What you give back must match the records below exactly.

↓

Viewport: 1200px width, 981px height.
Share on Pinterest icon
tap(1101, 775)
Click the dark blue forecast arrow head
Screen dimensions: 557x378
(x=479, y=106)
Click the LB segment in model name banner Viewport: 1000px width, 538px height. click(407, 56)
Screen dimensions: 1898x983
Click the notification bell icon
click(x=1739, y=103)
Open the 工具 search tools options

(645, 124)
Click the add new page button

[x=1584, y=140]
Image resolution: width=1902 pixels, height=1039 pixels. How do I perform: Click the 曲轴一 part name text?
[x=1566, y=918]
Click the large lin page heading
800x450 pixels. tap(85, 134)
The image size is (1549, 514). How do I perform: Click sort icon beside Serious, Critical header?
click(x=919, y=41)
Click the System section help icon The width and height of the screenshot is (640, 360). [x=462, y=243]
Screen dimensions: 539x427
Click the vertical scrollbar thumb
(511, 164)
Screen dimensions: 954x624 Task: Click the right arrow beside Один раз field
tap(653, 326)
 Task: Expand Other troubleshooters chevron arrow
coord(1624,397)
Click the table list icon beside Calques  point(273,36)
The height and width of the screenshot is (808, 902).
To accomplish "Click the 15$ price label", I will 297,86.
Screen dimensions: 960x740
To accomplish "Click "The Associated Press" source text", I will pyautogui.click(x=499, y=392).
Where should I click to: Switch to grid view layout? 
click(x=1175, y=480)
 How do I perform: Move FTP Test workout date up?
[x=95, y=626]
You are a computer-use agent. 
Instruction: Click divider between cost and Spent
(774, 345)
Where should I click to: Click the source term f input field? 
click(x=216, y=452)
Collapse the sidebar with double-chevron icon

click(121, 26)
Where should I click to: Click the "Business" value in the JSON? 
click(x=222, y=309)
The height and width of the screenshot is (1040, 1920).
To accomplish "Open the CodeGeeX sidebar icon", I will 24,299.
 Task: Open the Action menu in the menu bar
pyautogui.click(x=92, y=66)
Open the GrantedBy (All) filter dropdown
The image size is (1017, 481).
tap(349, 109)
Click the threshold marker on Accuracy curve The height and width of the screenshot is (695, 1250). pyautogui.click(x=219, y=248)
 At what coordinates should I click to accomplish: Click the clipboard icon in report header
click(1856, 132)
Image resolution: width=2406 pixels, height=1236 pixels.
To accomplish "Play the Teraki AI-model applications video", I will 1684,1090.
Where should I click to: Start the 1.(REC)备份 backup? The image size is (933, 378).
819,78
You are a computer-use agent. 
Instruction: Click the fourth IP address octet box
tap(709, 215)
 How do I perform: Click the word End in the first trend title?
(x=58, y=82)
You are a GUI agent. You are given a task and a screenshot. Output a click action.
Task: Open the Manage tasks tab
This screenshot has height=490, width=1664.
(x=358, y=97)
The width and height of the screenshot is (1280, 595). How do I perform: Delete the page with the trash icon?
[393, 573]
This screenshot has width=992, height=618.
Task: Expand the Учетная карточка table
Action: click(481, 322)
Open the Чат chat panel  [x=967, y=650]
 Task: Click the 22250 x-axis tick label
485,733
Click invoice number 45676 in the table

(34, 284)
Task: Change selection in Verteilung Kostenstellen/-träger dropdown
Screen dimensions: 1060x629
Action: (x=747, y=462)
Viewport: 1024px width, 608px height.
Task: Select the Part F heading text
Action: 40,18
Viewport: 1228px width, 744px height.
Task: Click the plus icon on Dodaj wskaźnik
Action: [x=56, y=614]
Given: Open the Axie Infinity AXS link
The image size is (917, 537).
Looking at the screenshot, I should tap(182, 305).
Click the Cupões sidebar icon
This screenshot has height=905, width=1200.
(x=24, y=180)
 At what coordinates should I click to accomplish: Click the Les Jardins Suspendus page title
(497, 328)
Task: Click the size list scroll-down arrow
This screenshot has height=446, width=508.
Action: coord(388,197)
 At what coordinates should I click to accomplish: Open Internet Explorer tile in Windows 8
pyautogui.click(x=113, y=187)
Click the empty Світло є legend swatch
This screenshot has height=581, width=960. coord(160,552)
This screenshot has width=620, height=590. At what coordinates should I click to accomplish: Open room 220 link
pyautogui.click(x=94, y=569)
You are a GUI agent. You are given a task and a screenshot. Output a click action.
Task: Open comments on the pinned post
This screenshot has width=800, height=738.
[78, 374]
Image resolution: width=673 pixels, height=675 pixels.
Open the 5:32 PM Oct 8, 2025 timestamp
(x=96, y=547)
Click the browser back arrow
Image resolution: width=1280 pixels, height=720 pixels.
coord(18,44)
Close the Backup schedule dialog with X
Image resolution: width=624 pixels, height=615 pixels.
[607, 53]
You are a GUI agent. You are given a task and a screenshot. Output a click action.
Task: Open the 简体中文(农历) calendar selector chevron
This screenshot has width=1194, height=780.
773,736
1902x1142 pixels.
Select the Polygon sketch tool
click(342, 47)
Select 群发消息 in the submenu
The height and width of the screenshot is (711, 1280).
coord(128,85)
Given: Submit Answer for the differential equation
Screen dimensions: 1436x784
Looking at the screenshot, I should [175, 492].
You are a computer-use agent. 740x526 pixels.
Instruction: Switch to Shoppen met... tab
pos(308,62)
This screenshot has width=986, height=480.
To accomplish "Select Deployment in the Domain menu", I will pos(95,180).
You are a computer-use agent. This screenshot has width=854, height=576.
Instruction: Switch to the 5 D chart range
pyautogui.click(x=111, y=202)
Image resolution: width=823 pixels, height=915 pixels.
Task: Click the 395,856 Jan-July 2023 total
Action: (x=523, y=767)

↑

Written solution -
Viewport: 1200px width, 981px height.
Share on Pinterest icon
tap(1101, 775)
Click the dark blue forecast arrow head
Screen dimensions: 557x378
(x=479, y=106)
Click the LB segment in model name banner Viewport: 1000px width, 538px height. click(407, 56)
Screen dimensions: 1898x983
Click the notification bell icon
click(x=1739, y=103)
Open the 工具 search tools options

(645, 124)
Click the add new page button

[x=1584, y=140]
Image resolution: width=1902 pixels, height=1039 pixels. How do I perform: Click the 曲轴一 part name text?
[x=1566, y=918]
Click the large lin page heading
800x450 pixels. tap(85, 134)
The image size is (1549, 514). How do I perform: Click sort icon beside Serious, Critical header?
click(x=919, y=41)
Click the System section help icon The width and height of the screenshot is (640, 360). [x=462, y=243]
Screen dimensions: 539x427
Click the vertical scrollbar thumb
(511, 164)
Screen dimensions: 954x624 Task: Click the right arrow beside Один раз field
tap(653, 326)
 Task: Expand Other troubleshooters chevron arrow
coord(1624,397)
Click the table list icon beside Calques  point(273,36)
The height and width of the screenshot is (808, 902).
To accomplish "Click the 15$ price label", I will 297,86.
Screen dimensions: 960x740
To accomplish "Click "The Associated Press" source text", I will pyautogui.click(x=499, y=392).
Where should I click to: Switch to grid view layout? 
click(x=1175, y=480)
 How do I perform: Move FTP Test workout date up?
[x=95, y=626]
You are a computer-use agent. 
Instruction: Click divider between cost and Spent
(774, 345)
Where should I click to: Click the source term f input field? 
click(x=216, y=452)
Collapse the sidebar with double-chevron icon

click(121, 26)
Where should I click to: Click the "Business" value in the JSON? 
click(x=222, y=309)
The height and width of the screenshot is (1040, 1920).
To accomplish "Open the CodeGeeX sidebar icon", I will 24,299.
 Task: Open the Action menu in the menu bar
pyautogui.click(x=92, y=66)
Open the GrantedBy (All) filter dropdown
The image size is (1017, 481).
tap(349, 109)
Click the threshold marker on Accuracy curve The height and width of the screenshot is (695, 1250). pyautogui.click(x=219, y=248)
 At what coordinates should I click to accomplish: Click the clipboard icon in report header
click(1856, 132)
Image resolution: width=2406 pixels, height=1236 pixels.
To accomplish "Play the Teraki AI-model applications video", I will 1684,1090.
Where should I click to: Start the 1.(REC)备份 backup? The image size is (933, 378).
819,78
You are a computer-use agent. 
Instruction: Click the fourth IP address octet box
tap(709, 215)
 How do I perform: Click the word End in the first trend title?
(x=58, y=82)
You are a GUI agent. You are given a task and a screenshot. Output a click action.
Task: Open the Manage tasks tab
This screenshot has height=490, width=1664.
(x=358, y=97)
The width and height of the screenshot is (1280, 595). How do I perform: Delete the page with the trash icon?
[393, 573]
This screenshot has width=992, height=618.
Task: Expand the Учетная карточка table
Action: click(481, 322)
Open the Чат chat panel  [x=967, y=650]
 Task: Click the 22250 x-axis tick label
485,733
Click invoice number 45676 in the table

(34, 284)
Task: Change selection in Verteilung Kostenstellen/-träger dropdown
Screen dimensions: 1060x629
Action: (x=747, y=462)
Viewport: 1024px width, 608px height.
Task: Select the Part F heading text
Action: 40,18
Viewport: 1228px width, 744px height.
Task: Click the plus icon on Dodaj wskaźnik
Action: [x=56, y=614]
Given: Open the Axie Infinity AXS link
The image size is (917, 537).
Looking at the screenshot, I should tap(182, 305).
Click the Cupões sidebar icon
This screenshot has height=905, width=1200.
(x=24, y=180)
 At what coordinates should I click to accomplish: Click the Les Jardins Suspendus page title
(497, 328)
Task: Click the size list scroll-down arrow
This screenshot has height=446, width=508.
Action: coord(388,197)
 At what coordinates should I click to accomplish: Open Internet Explorer tile in Windows 8
pyautogui.click(x=113, y=187)
Click the empty Світло є legend swatch
This screenshot has height=581, width=960. coord(160,552)
This screenshot has width=620, height=590. At what coordinates should I click to accomplish: Open room 220 link
pyautogui.click(x=94, y=569)
You are a GUI agent. You are given a task and a screenshot. Output a click action.
Task: Open comments on the pinned post
This screenshot has width=800, height=738.
[78, 374]
Image resolution: width=673 pixels, height=675 pixels.
Open the 5:32 PM Oct 8, 2025 timestamp
(x=96, y=547)
Click the browser back arrow
Image resolution: width=1280 pixels, height=720 pixels.
coord(18,44)
Close the Backup schedule dialog with X
Image resolution: width=624 pixels, height=615 pixels.
[607, 53]
You are a GUI agent. You are given a task and a screenshot. Output a click action.
Task: Open the 简体中文(农历) calendar selector chevron
This screenshot has width=1194, height=780.
773,736
1902x1142 pixels.
Select the Polygon sketch tool
click(342, 47)
Select 群发消息 in the submenu
The height and width of the screenshot is (711, 1280).
coord(128,85)
Given: Submit Answer for the differential equation
Screen dimensions: 1436x784
Looking at the screenshot, I should [175, 492].
You are a computer-use agent. 740x526 pixels.
Instruction: Switch to Shoppen met... tab
pos(308,62)
This screenshot has width=986, height=480.
To accomplish "Select Deployment in the Domain menu", I will pos(95,180).
You are a computer-use agent. This screenshot has width=854, height=576.
Instruction: Switch to the 5 D chart range
pyautogui.click(x=111, y=202)
Image resolution: width=823 pixels, height=915 pixels.
Task: Click the 395,856 Jan-July 2023 total
Action: (x=523, y=767)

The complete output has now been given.